[What you will do]: Transcribe the entries below exactly.

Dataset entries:
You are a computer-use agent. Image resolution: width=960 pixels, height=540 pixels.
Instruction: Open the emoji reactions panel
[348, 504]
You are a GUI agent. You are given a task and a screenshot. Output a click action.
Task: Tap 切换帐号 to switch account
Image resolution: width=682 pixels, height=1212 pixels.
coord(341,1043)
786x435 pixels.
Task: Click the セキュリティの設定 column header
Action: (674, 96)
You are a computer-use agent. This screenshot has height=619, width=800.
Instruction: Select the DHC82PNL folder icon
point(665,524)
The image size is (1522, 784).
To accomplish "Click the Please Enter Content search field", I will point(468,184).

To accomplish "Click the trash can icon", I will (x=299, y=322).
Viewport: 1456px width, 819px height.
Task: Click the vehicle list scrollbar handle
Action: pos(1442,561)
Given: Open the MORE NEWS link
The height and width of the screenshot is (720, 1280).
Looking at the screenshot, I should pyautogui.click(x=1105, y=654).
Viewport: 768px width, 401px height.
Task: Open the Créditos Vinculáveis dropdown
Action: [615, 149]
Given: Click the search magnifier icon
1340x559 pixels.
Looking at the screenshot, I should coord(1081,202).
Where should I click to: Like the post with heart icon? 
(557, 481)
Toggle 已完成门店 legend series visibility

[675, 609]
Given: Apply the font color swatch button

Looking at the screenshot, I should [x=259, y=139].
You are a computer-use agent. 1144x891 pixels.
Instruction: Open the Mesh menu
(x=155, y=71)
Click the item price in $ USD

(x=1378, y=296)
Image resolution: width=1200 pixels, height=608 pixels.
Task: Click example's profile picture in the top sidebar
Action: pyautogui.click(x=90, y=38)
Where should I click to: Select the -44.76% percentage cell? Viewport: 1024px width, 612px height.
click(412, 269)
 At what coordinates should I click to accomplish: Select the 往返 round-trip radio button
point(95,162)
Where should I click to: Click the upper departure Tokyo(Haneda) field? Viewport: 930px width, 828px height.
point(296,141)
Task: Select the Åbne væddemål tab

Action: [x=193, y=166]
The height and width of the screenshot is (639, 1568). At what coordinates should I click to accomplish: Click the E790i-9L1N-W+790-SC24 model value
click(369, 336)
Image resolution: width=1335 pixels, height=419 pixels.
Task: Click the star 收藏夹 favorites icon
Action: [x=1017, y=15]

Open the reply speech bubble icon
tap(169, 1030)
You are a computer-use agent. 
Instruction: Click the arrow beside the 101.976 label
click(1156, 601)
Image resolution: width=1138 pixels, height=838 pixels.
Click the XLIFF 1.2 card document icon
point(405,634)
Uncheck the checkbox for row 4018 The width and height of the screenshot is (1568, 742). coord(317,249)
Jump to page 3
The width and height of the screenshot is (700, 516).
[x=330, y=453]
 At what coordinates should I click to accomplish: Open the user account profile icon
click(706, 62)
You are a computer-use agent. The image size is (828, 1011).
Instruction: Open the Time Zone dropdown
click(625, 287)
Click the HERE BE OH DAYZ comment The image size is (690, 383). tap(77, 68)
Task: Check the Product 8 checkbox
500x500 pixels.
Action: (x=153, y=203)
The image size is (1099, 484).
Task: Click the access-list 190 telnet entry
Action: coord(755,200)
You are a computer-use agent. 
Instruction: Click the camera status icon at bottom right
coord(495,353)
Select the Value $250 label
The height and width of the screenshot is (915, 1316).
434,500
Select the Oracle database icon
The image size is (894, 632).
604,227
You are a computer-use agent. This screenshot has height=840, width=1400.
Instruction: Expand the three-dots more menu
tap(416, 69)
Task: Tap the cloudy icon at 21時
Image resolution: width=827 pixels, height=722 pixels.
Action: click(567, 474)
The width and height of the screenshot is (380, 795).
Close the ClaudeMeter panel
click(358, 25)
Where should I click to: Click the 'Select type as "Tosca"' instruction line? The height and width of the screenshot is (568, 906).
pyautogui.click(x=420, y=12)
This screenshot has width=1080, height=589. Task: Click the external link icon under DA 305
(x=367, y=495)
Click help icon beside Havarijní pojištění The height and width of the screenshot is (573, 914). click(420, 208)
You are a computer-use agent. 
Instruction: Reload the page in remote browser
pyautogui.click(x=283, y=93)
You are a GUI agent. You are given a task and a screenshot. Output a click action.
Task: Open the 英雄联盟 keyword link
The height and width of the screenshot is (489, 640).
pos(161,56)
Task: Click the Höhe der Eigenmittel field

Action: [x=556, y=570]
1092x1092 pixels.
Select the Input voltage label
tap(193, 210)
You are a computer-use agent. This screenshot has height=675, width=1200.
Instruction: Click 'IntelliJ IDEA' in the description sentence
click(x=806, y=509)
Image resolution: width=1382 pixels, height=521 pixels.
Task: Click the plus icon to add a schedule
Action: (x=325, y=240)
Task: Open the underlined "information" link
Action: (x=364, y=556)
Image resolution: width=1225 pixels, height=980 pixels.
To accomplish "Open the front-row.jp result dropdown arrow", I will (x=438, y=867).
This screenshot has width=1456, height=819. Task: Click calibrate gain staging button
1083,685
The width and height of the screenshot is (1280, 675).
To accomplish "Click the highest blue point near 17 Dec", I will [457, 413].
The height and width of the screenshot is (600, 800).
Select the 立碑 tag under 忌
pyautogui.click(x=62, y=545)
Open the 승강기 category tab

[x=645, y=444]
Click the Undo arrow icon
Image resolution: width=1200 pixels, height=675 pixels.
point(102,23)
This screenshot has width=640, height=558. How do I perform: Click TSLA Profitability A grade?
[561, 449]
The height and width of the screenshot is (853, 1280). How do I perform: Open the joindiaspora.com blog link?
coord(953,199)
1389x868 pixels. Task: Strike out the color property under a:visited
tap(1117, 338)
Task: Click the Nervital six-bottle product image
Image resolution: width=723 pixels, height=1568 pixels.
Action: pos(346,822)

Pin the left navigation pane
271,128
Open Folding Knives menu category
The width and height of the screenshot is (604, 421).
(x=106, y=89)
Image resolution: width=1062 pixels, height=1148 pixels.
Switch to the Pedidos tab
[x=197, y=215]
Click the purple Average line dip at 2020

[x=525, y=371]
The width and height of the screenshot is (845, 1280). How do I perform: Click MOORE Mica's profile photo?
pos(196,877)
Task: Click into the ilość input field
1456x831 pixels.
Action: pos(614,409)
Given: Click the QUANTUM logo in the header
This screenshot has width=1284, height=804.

[Response to this exercise]:
You are a computer-use agent. Image resolution: width=960 pixels, height=540 pixels.
Instruction: Open the emoji reactions panel
[348, 504]
You are a GUI agent. You are given a task and a screenshot. Output a click action.
Task: Tap 切换帐号 to switch account
Image resolution: width=682 pixels, height=1212 pixels.
coord(341,1043)
786x435 pixels.
Task: Click the セキュリティの設定 column header
Action: (674, 96)
You are a computer-use agent. This screenshot has height=619, width=800.
Instruction: Select the DHC82PNL folder icon
point(665,524)
The image size is (1522, 784).
To accomplish "Click the Please Enter Content search field", I will point(468,184).

To accomplish "Click the trash can icon", I will (x=299, y=322).
Viewport: 1456px width, 819px height.
Task: Click the vehicle list scrollbar handle
Action: pos(1442,561)
Given: Open the MORE NEWS link
The height and width of the screenshot is (720, 1280).
Looking at the screenshot, I should pyautogui.click(x=1105, y=654).
Viewport: 768px width, 401px height.
Task: Open the Créditos Vinculáveis dropdown
Action: [615, 149]
Given: Click the search magnifier icon
1340x559 pixels.
Looking at the screenshot, I should coord(1081,202).
Where should I click to: Like the post with heart icon? 
(557, 481)
Toggle 已完成门店 legend series visibility

[675, 609]
Given: Apply the font color swatch button

Looking at the screenshot, I should [x=259, y=139].
You are a computer-use agent. 1144x891 pixels.
Instruction: Open the Mesh menu
(x=155, y=71)
Click the item price in $ USD

(x=1378, y=296)
Image resolution: width=1200 pixels, height=608 pixels.
Task: Click example's profile picture in the top sidebar
Action: pyautogui.click(x=90, y=38)
Where should I click to: Select the -44.76% percentage cell? Viewport: 1024px width, 612px height.
click(412, 269)
 At what coordinates should I click to accomplish: Select the 往返 round-trip radio button
point(95,162)
Where should I click to: Click the upper departure Tokyo(Haneda) field? Viewport: 930px width, 828px height.
point(296,141)
Task: Select the Åbne væddemål tab

Action: [x=193, y=166]
The height and width of the screenshot is (639, 1568). At what coordinates should I click to accomplish: Click the E790i-9L1N-W+790-SC24 model value
click(369, 336)
Image resolution: width=1335 pixels, height=419 pixels.
Task: Click the star 收藏夹 favorites icon
Action: [x=1017, y=15]

Open the reply speech bubble icon
tap(169, 1030)
You are a computer-use agent. 
Instruction: Click the arrow beside the 101.976 label
click(1156, 601)
Image resolution: width=1138 pixels, height=838 pixels.
Click the XLIFF 1.2 card document icon
point(405,634)
Uncheck the checkbox for row 4018 The width and height of the screenshot is (1568, 742). coord(317,249)
Jump to page 3
The width and height of the screenshot is (700, 516).
[x=330, y=453]
 At what coordinates should I click to accomplish: Open the user account profile icon
click(706, 62)
You are a computer-use agent. The image size is (828, 1011).
Instruction: Open the Time Zone dropdown
click(625, 287)
Click the HERE BE OH DAYZ comment The image size is (690, 383). tap(77, 68)
Task: Check the Product 8 checkbox
500x500 pixels.
Action: (x=153, y=203)
The image size is (1099, 484).
Task: Click the access-list 190 telnet entry
Action: coord(755,200)
You are a computer-use agent. 
Instruction: Click the camera status icon at bottom right
coord(495,353)
Select the Value $250 label
The height and width of the screenshot is (915, 1316).
434,500
Select the Oracle database icon
The image size is (894, 632).
604,227
You are a computer-use agent. This screenshot has height=840, width=1400.
Instruction: Expand the three-dots more menu
tap(416, 69)
Task: Tap the cloudy icon at 21時
Image resolution: width=827 pixels, height=722 pixels.
Action: click(567, 474)
The width and height of the screenshot is (380, 795).
Close the ClaudeMeter panel
click(358, 25)
Where should I click to: Click the 'Select type as "Tosca"' instruction line? The height and width of the screenshot is (568, 906).
pyautogui.click(x=420, y=12)
This screenshot has width=1080, height=589. Task: Click the external link icon under DA 305
(x=367, y=495)
Click help icon beside Havarijní pojištění The height and width of the screenshot is (573, 914). click(420, 208)
You are a computer-use agent. 
Instruction: Reload the page in remote browser
pyautogui.click(x=283, y=93)
You are a GUI agent. You are given a task and a screenshot. Output a click action.
Task: Open the 英雄联盟 keyword link
The height and width of the screenshot is (489, 640).
pos(161,56)
Task: Click the Höhe der Eigenmittel field

Action: [x=556, y=570]
1092x1092 pixels.
Select the Input voltage label
tap(193, 210)
You are a computer-use agent. This screenshot has height=675, width=1200.
Instruction: Click 'IntelliJ IDEA' in the description sentence
click(x=806, y=509)
Image resolution: width=1382 pixels, height=521 pixels.
Task: Click the plus icon to add a schedule
Action: (x=325, y=240)
Task: Open the underlined "information" link
Action: (x=364, y=556)
Image resolution: width=1225 pixels, height=980 pixels.
To accomplish "Open the front-row.jp result dropdown arrow", I will (x=438, y=867).
This screenshot has width=1456, height=819. Task: Click calibrate gain staging button
1083,685
The width and height of the screenshot is (1280, 675).
To accomplish "Click the highest blue point near 17 Dec", I will [457, 413].
The height and width of the screenshot is (600, 800).
Select the 立碑 tag under 忌
pyautogui.click(x=62, y=545)
Open the 승강기 category tab

[x=645, y=444]
Click the Undo arrow icon
Image resolution: width=1200 pixels, height=675 pixels.
point(102,23)
This screenshot has width=640, height=558. How do I perform: Click TSLA Profitability A grade?
[561, 449]
The height and width of the screenshot is (853, 1280). How do I perform: Open the joindiaspora.com blog link?
coord(953,199)
1389x868 pixels. Task: Strike out the color property under a:visited
tap(1117, 338)
Task: Click the Nervital six-bottle product image
Image resolution: width=723 pixels, height=1568 pixels.
Action: pos(346,822)

Pin the left navigation pane
271,128
Open Folding Knives menu category
The width and height of the screenshot is (604, 421).
(x=106, y=89)
Image resolution: width=1062 pixels, height=1148 pixels.
Switch to the Pedidos tab
[x=197, y=215]
Click the purple Average line dip at 2020

[x=525, y=371]
The width and height of the screenshot is (845, 1280). How do I perform: Click MOORE Mica's profile photo?
pos(196,877)
Task: Click into the ilość input field
1456x831 pixels.
Action: pos(614,409)
Given: Click the QUANTUM logo in the header
This screenshot has width=1284, height=804.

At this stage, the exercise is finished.